Viewing the matter through that prism, we hold without hesitation that the records Pontarelli requested are not public records for the purposes of APRA. In no way are records related to the private law practice of a RIDE employee “made or received pursuant to law or ordinance or in connection with the transaction of official business by [RIDE].” Section 38-2-2(4). Indeed, the very language of Pontarelli's public-records request and the nature of the requested documents undermine his claim. As such, his complaint in the Superior Court “fail[ed] to set forth provable facts under which relief could be granted [,]” and the motion justice properly disposed of it on RIDE's motion to dismiss.

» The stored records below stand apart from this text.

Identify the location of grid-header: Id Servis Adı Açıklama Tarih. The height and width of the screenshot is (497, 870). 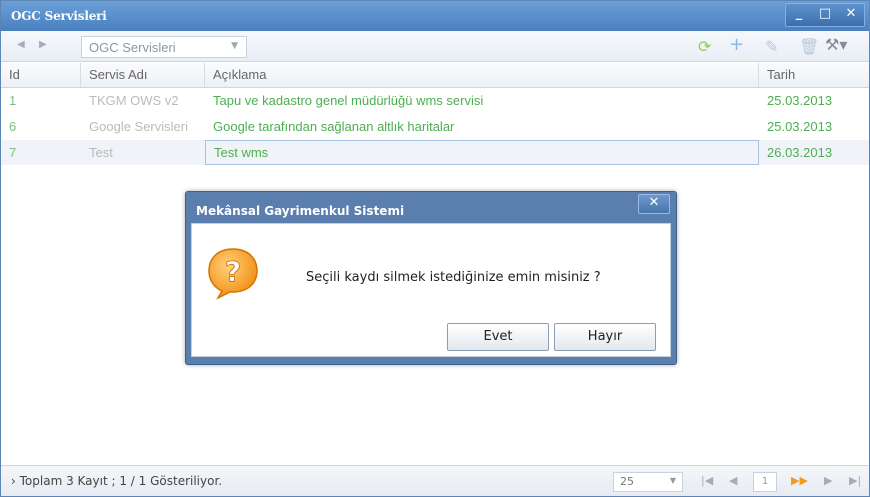
(435, 76).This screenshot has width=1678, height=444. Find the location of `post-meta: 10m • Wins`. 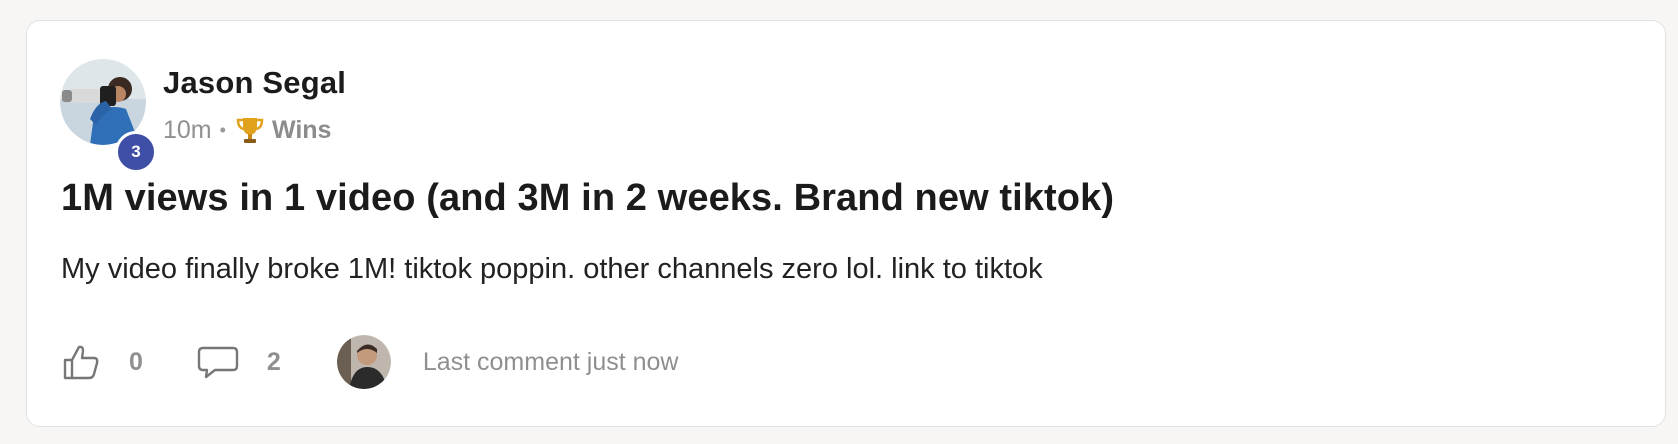

post-meta: 10m • Wins is located at coordinates (247, 130).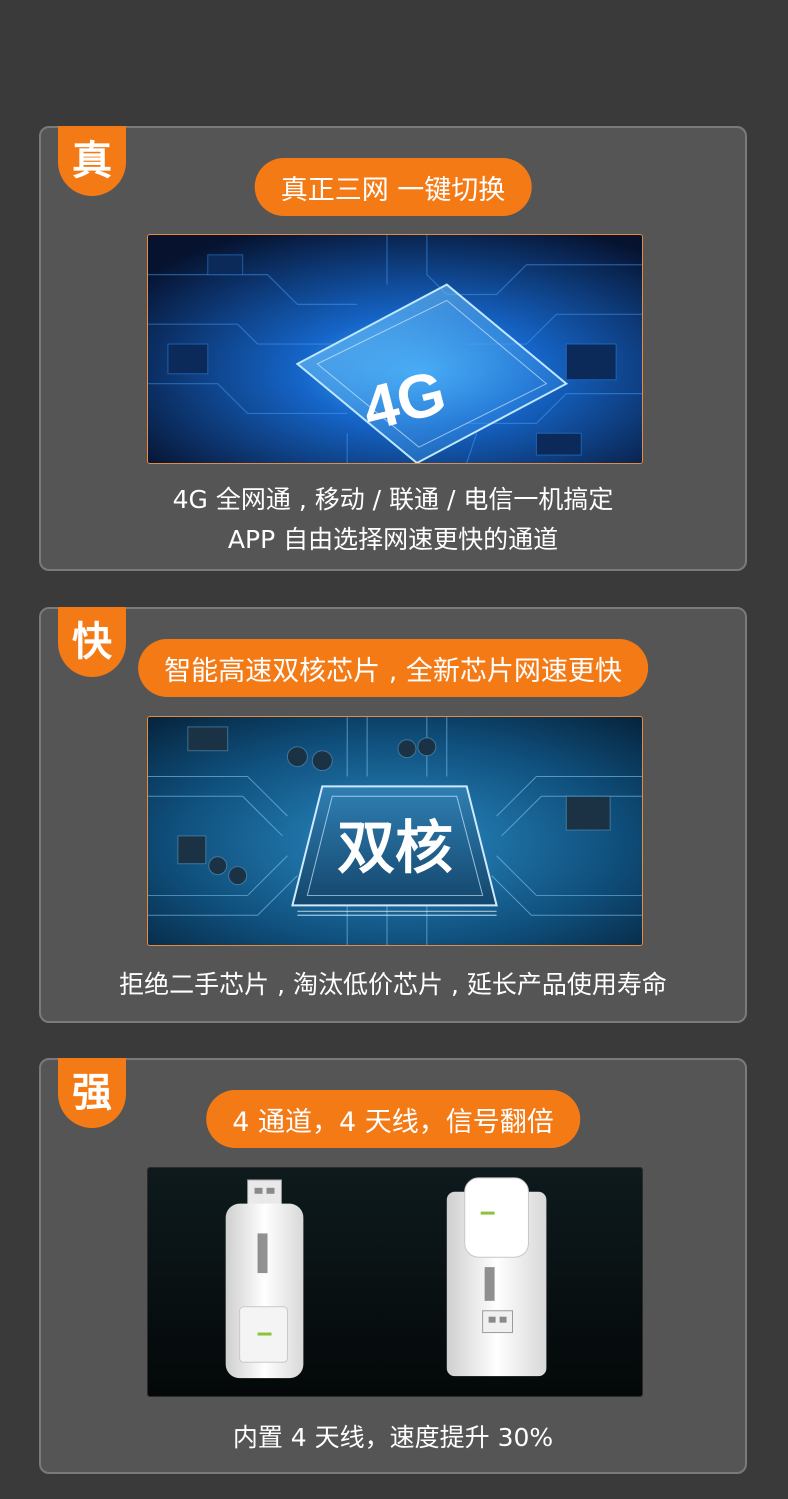 The width and height of the screenshot is (788, 1499). What do you see at coordinates (92, 642) in the screenshot?
I see `section-badge: 快` at bounding box center [92, 642].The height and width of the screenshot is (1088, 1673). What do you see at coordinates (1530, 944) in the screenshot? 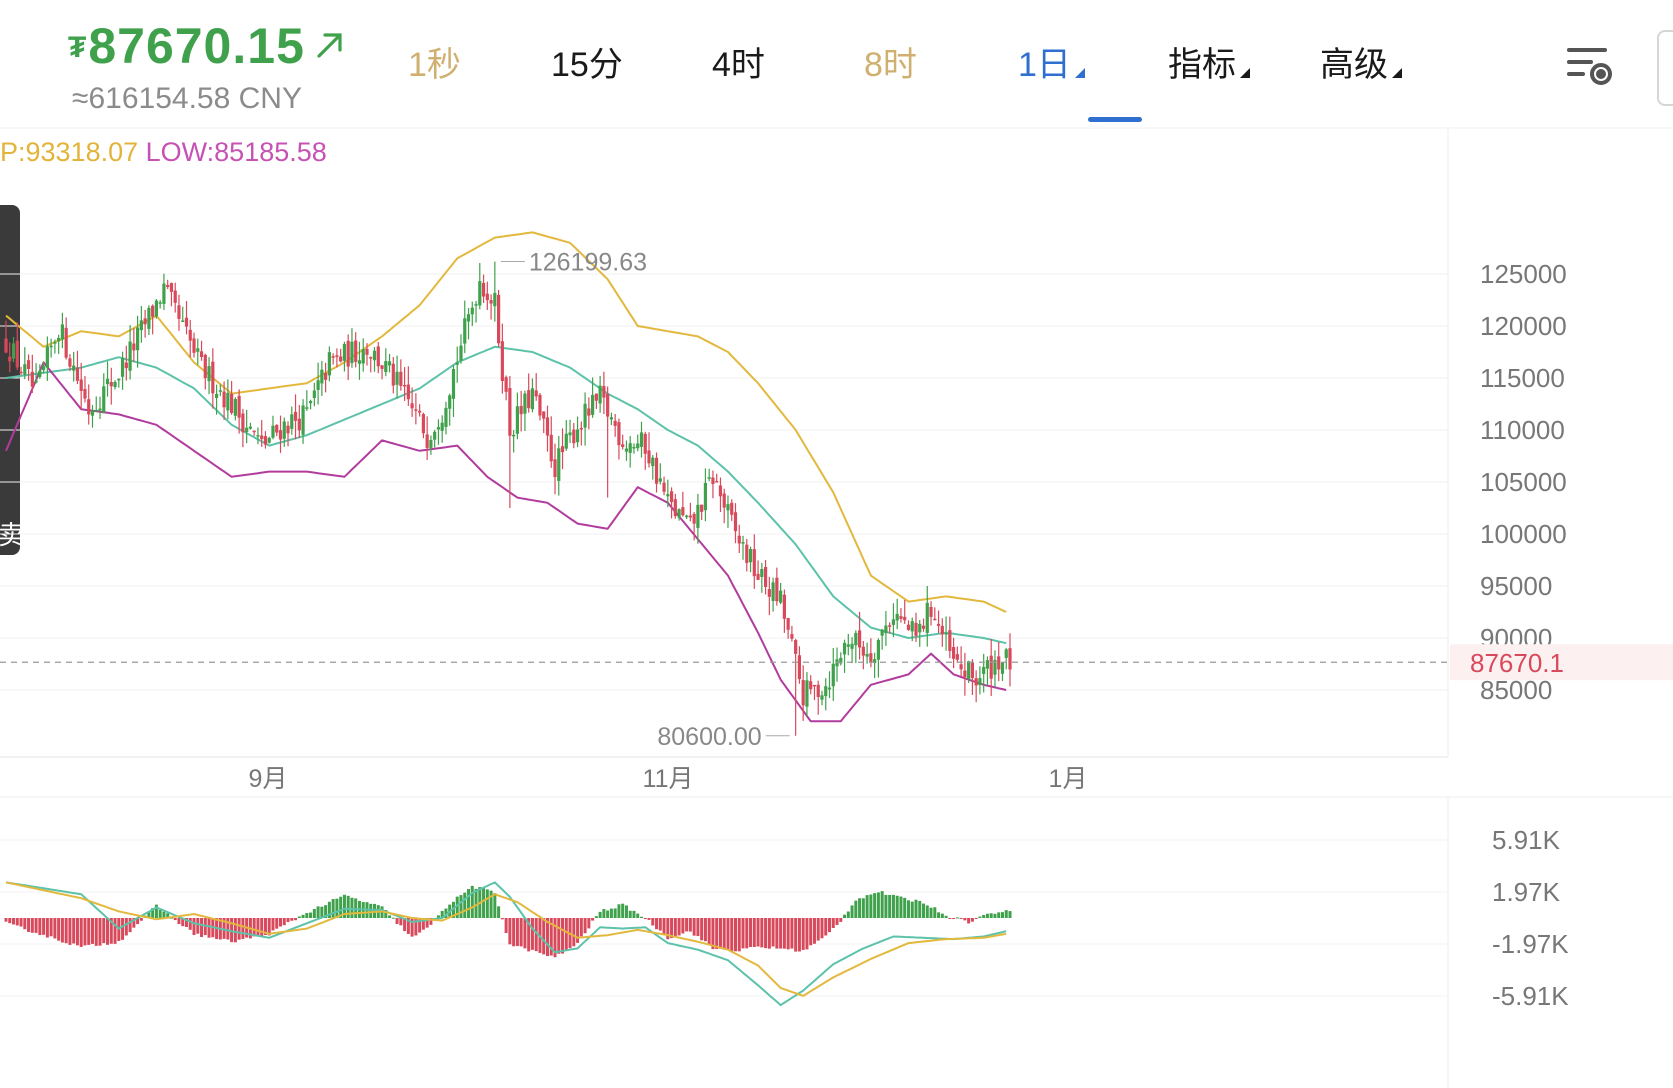
I see `macd-axis-label: -1.97K` at bounding box center [1530, 944]. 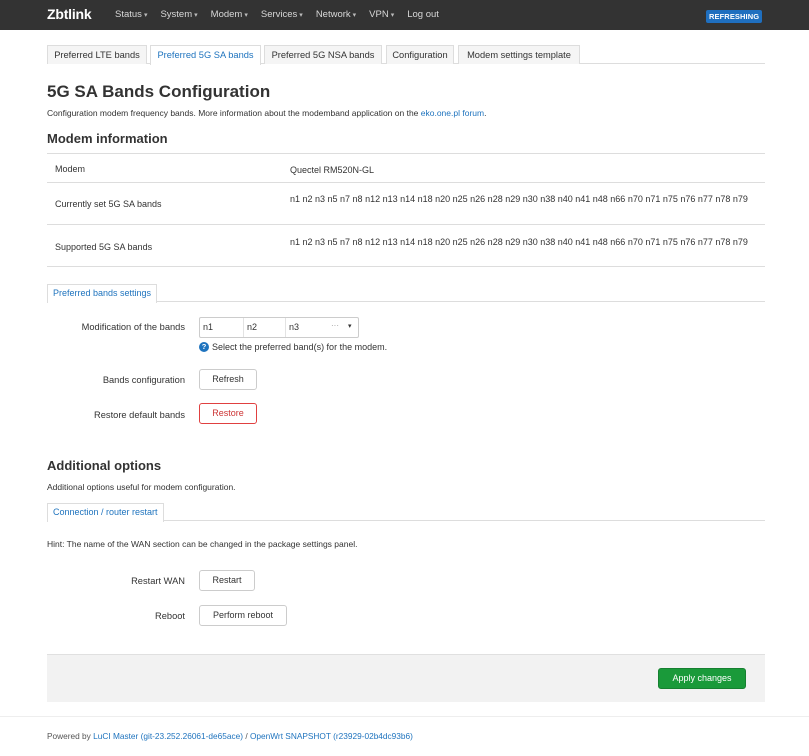 What do you see at coordinates (452, 113) in the screenshot?
I see `eko-forum-link: eko.one.pl forum` at bounding box center [452, 113].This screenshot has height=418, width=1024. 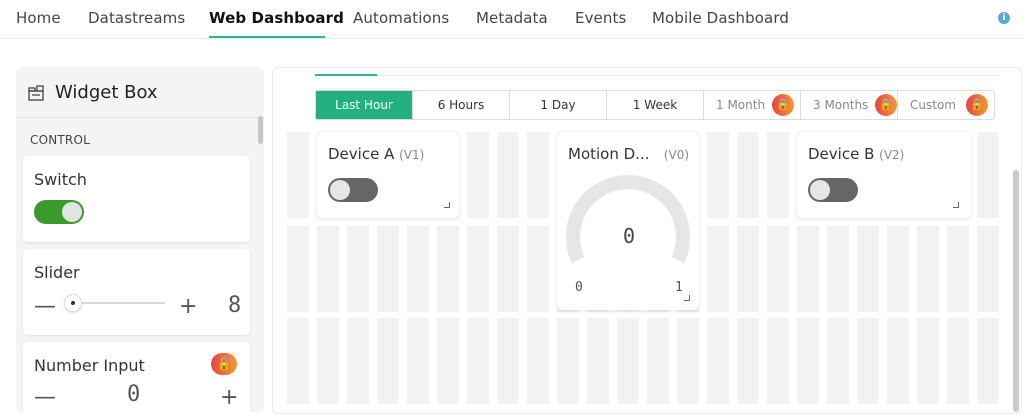 I want to click on range-1-month-label: 1 Month, so click(x=741, y=105).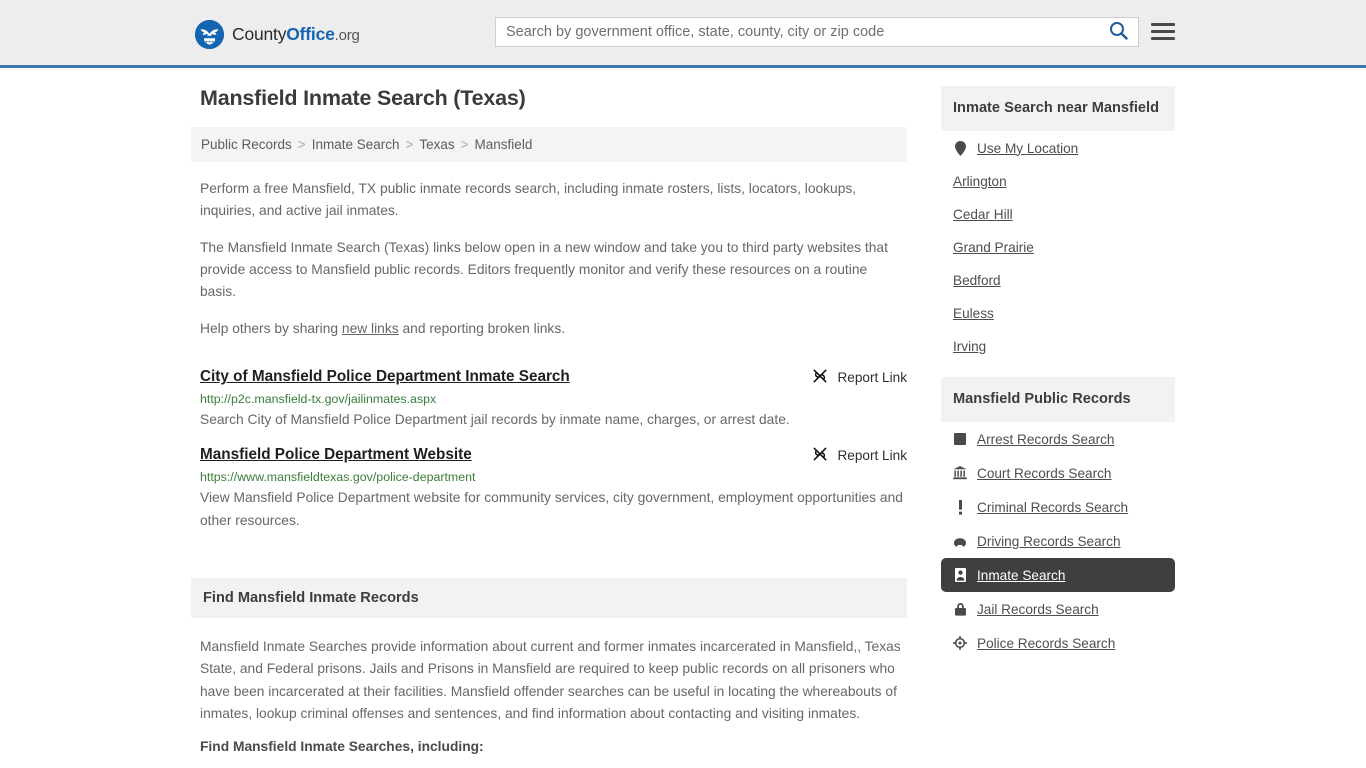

Leone, 101 A.3d at 873.
As a last salvo, Pontarelli falls back on an argument that RIDE failed to satisfy its burden of proving that the requested records should not be accessible to the public. He is correct that, generally, an agency bears the burden of showing that records requested pursuant to APRA are not subject to disclosure. See § 38-2-10 (“In all actions brought under this chapter, the burden shall be on the public body to demonstrate that the record in dispute can be properly withheld from public inspection * * *.”). However, it must first be the case that the records sought meet the definition of “public records.” Again, the language of Pontarelli's own request revealed that the records could “be properly withheld from public inspection under [APRA].” Id. RIDE therefore had no obligation to affirmatively make such a demonstration. Furthermore, for that same reason, RIDE had no need to rely on the applicability of one of the exceptions enumerated in § 38-2-2(4). Consequently, we need not consider Pontarelli's waiver argument. See Grady v. Narragansett Electric Co., 962 A.2d 34, 42 n.4 (R.I. 2009) (referring to “our usual policy of not opining with respect to issues about which we need not opine”). Finally, we pause to note that RIDE's own network policy—even if it were to characterize the requested records as accessible via APRA—has no bearing on the outcome of this case. See State v. Rhode Island Alliance of Social Services Employees, Local 580, SEIU, 747 A.2d 465, 469 (R.I. 2000) (stating the “fundamental proposition” that “applicable state * * * law trumps * * * contrary practices of the parties”).
For the reasons stated herein, we affirm the order of the Superior Court. The record shall be returned to that tribunal.
1. Pontarelli first filed a complaint requesting a writ of mandamus; however, the Superior Court granted Pontarelli leave to amend, and his first amended complaint instead sought a declaratory judgment.
2. It is not in dispute that the relevant document request was attached to RIDE's memorandum in support of its motion to dismiss.
3. We observe that Pontarelli's memorandum in support of his objection to the motion to dismiss was also accompanied by attachments.
4. On this point, Pontarelli contends that RIDE has waived any argument that the requested records fall within an exception enumerated in G.L. 1956 § 38-2-2(4) because RIDE failed to specify that reason for nondisclosure when it initially denied Pontarelli access. See § 38-2-7(a) ( “Except for good cause shown, any reason not specifically set forth in the denial shall be deemed waived by the public body.”). This issue will be addressed infra.